The King with his second wife, one of his stepdaughters, and two vacant "chairs"

Five large chairs surrounded the king’s throne. The hateful queen made the two stepdaughters sit in one chair together – at this point in the story, remove the two upper petals to reveal a single green “chair.” The chair is a sepal: a modified leaf whose purpose is to protect the bud. The stepmother gave each of her daughters their own chair – remove the petals on each side to reveal two more green chairs. The stepmother took two chairs for herself because her skirts were so lavish she needed extra room. Remove the bottom petal to reveal two more chairs.

The stepmother grew so mean the king finally banished her and her daughters from the kingdom. The queen raged and vowed revenge.
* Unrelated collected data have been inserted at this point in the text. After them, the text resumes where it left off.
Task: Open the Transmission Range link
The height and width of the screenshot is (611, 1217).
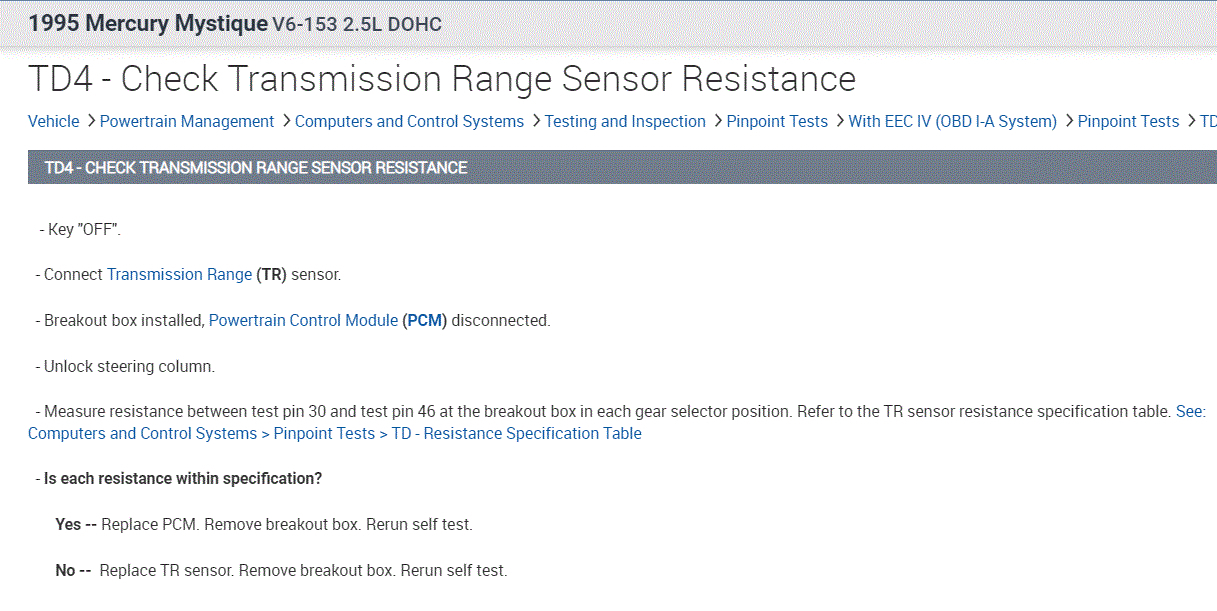Action: [179, 274]
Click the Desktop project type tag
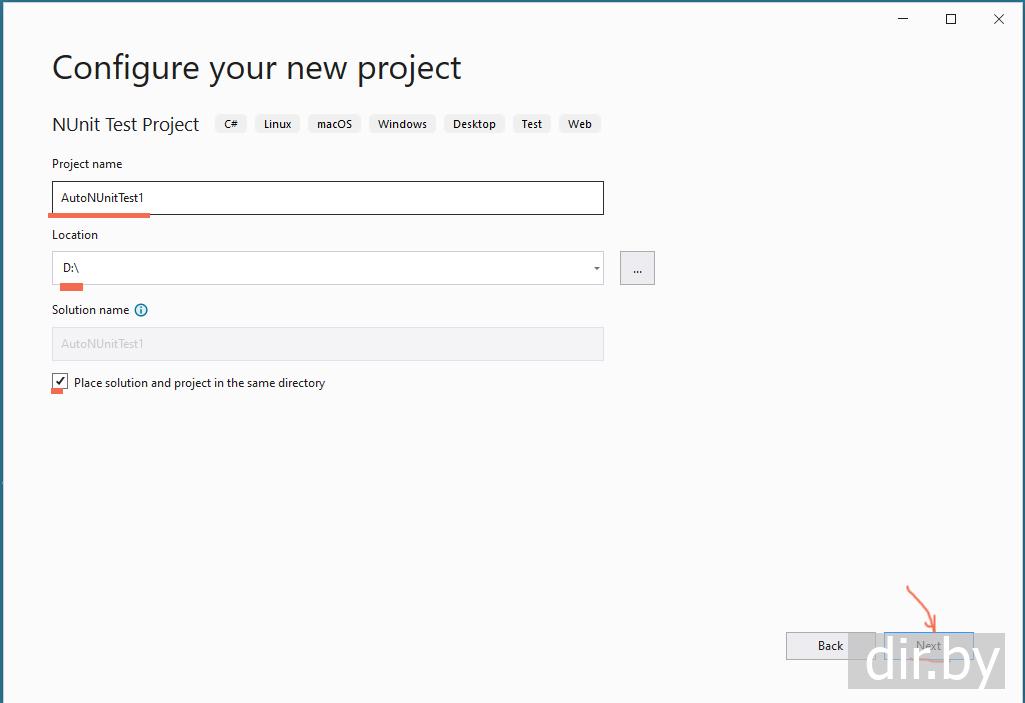1025x703 pixels. [474, 124]
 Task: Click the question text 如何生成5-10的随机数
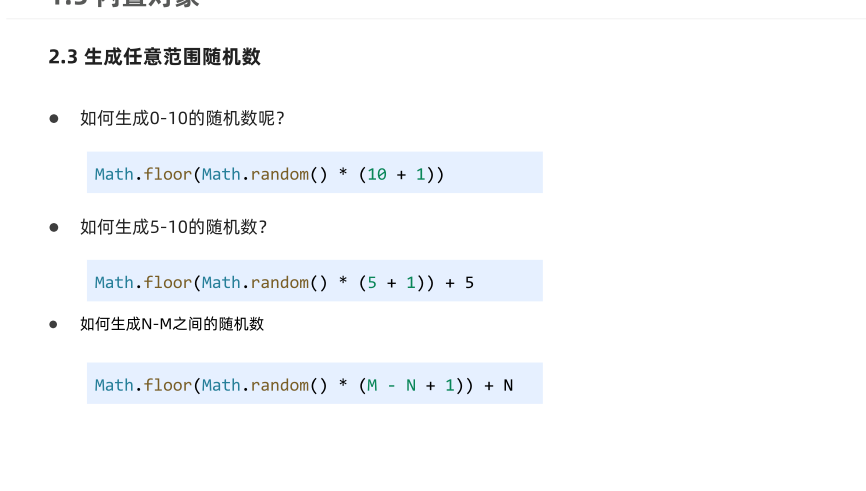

She had magical powers and cast a spell that caused the king to remain sitting on his throne with his feet plunged in boiling water forever.

The King with his parboiled legs

With the petals removed, it looks like the king is seated on his throne surrounded by the 5 green chairs. He wears a robe with a golden collar and his lower extremities are encased in a light-blue container—a tub of scalding water. If you gently remove the “tub,” and carefully separate what remains, two little parboiled legs are visible. In reality, the king's head and body are the pistil, made up of the stigma and ovary, or female parts of the flower. His legs and robe are stamens, or the male parts of a flower.

It was a strange and interesting way to teach plant anatomy.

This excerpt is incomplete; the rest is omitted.